Las herramientas de estimación del riesgo, como FRAX®, son de gran utilidad en Atención Primaria, permitiendo integrar múltiples factores clínicos en la toma de decisiones. No obstante, deben interpretarse con cautela, ya que pueden infraestimar el riesgo real en pacientes con fracturas vertebrales recientes, múltiples o no diagnosticadas radiológicamente.
Desde el punto de vista terapéutico, los bifosfonatos continúan siendo el tratamiento de primera línea en la mayoría de los pacientes con osteoporosis, debido a su demostrada eficacia en la reducción del riesgo de fracturas vertebrales y no vertebrales, su perfil de seguridad y su coste-efectividad. En pacientes seleccionados, especialmente aquellos con osteoporosis severa o muy alto riesgo de fractura, pueden considerarse otras opciones terapéuticas, de acuerdo con las guías clínicas vigentes.
La osteoporosis continúa siendo una enfermedad altamente prevalente y, sin embargo, infradiagnosticada e infratratada, a pesar de las graves consecuencias clínicas asociadas a las fracturas por fragilidad¹. Estas fracturas representan la principal manifestación clínica de la enfermedad y constituyen un marcador inequívoco de fragilidad ósea subyacente².
Las fracturas vertebrales son especialmente relevantes por su elevada frecuencia y por su tendencia al infradiagnóstico.
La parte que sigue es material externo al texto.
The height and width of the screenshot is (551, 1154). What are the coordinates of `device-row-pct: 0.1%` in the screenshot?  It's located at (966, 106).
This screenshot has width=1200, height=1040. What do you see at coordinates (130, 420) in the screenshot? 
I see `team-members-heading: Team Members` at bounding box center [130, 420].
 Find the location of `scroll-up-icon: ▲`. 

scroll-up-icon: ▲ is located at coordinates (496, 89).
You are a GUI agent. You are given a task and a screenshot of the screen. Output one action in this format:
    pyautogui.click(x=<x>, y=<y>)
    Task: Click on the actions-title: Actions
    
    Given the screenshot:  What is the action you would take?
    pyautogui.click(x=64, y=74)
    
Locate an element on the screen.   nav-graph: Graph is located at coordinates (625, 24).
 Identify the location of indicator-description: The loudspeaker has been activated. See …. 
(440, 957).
Se estima que hasta dos tercios de las fracturas vertebrales pueden cursar de forma oligosintomática o manifestarse únicamente como dolor lumbar inespecífico³. No obstante, su impacto clínico es considerable, ya que se asocian a un aumento del riesgo de nuevas fracturas y de la mortalidad⁴.
Las guías de práctica clínica coinciden en que la presencia de una fractura por fragilidad en pacientes mayores de 50 años permite establecer el diagnóstico clínico de osteoporosis, independientemente del valor de la densidad mineral ósea⁵. La densitometría debe considerarse una herramienta complementaria para la estratificación del riesgo y el seguimiento, pero no un requisito para iniciar tratamiento⁶.
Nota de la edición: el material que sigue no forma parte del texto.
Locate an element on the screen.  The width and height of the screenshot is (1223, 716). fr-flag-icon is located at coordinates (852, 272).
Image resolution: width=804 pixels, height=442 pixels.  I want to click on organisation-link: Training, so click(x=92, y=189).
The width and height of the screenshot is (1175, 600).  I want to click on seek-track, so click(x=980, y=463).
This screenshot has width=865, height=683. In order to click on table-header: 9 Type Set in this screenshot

La identificación de una fractura por fragilidad define un periodo de riesgo inminente, caracterizado por una elevada probabilidad de nuevas fracturas en los primeros dos años⁷. Durante este periodo, el inicio precoz del tratamiento farmacológico ha demostrado reducir de forma significativa el riesgo de nuevas fracturas y la mortalidad asociada⁸.
En Atención Primaria, FRAX® es una herramienta útil para la estimación del riesgo de fractura, aunque puede infraestimar el riesgo en pacientes con fracturas vertebrales recientes o múltiples⁹. Su uso debe integrarse siempre dentro de una valoración clínica global.
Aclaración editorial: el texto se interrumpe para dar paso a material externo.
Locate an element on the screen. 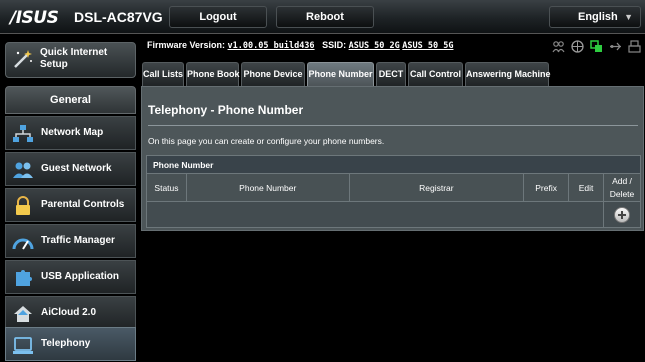 Image resolution: width=645 pixels, height=362 pixels. usb-status-icon is located at coordinates (616, 46).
Los bifosfonatos constituyen el tratamiento de primera línea en la mayoría de los pacientes, dada su eficacia demostrada, perfil de seguridad y coste-efectividad¹⁰. La corrección del déficit de vitamina D es esencial para optimizar la respuesta terapéutica y reducir el riesgo de caídas¹¹.
Este caso pone de manifiesto el papel clave del médico de familia en la identificación precoz de fracturas por fragilidad, el inicio del tratamiento y el seguimiento longitudinal del paciente, contribuyendo a cerrar la brecha diagnóstica existente¹².
CONCLUSIONES
La fractura vertebral por fragilidad constituye un evento clínico de especial relevancia que debe alertar sobre la presencia de osteoporosis subyacente, incluso en ausencia de alteraciones densitométricas marcadas.
Su reconocimiento en Atención Primaria permite establecer un diagnóstico clínico e iniciar tratamiento farmacológico de manera precoz, reduciendo el riesgo de nuevas fracturas y la morbimortalidad asociada.
El médico de familia desempeña un papel esencial en la identificación de pacientes de alto riesgo, la evaluación integral de factores clínicos y el seguimiento a largo plazo, integrando medidas farmacológicas y no farmacológicas.
Reforzar la detección activa y el tratamiento de la osteoporosis en Atención Primaria es imprescindible para reducir la brecha diagnóstica existente y mejorar el pronóstico y la calidad de vida de los pacientes.